• TO DO: For the entries below, count the lines that contain the word "file" and reply with that number only.

• RECORDS SUPPLIED:
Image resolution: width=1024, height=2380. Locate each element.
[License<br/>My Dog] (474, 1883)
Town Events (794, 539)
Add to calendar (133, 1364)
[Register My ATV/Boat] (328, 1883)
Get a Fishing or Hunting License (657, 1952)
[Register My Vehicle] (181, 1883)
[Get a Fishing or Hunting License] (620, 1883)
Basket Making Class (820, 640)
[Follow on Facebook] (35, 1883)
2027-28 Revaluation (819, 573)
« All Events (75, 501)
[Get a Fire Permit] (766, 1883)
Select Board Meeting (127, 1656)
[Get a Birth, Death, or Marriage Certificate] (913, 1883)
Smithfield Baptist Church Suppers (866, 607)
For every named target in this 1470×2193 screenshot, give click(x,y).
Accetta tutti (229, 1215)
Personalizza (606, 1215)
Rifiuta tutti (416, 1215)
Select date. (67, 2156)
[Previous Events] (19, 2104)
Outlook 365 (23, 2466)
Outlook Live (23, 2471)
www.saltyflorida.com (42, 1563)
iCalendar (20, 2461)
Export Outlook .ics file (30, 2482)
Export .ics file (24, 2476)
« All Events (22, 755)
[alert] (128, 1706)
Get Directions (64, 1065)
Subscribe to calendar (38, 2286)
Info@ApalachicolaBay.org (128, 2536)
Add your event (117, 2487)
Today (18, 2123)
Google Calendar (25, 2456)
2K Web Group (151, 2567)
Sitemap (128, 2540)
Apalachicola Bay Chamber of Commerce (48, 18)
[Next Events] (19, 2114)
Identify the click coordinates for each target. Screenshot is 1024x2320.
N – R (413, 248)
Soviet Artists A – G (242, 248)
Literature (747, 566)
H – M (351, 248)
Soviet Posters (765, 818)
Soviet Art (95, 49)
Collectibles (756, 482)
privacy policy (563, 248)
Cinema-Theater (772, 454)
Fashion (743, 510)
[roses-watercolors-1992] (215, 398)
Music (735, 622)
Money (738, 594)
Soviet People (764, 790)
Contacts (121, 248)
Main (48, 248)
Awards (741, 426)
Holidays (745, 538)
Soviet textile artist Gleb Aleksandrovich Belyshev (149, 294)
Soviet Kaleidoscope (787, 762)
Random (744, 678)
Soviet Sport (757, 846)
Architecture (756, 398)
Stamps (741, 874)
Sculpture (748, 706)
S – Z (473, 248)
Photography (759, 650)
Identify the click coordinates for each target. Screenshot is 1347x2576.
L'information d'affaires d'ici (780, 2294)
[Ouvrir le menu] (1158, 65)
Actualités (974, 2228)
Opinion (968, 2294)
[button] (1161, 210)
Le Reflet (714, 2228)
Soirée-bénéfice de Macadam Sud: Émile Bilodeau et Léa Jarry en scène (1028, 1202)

• ANSWER TO THIS EXERCISE: 2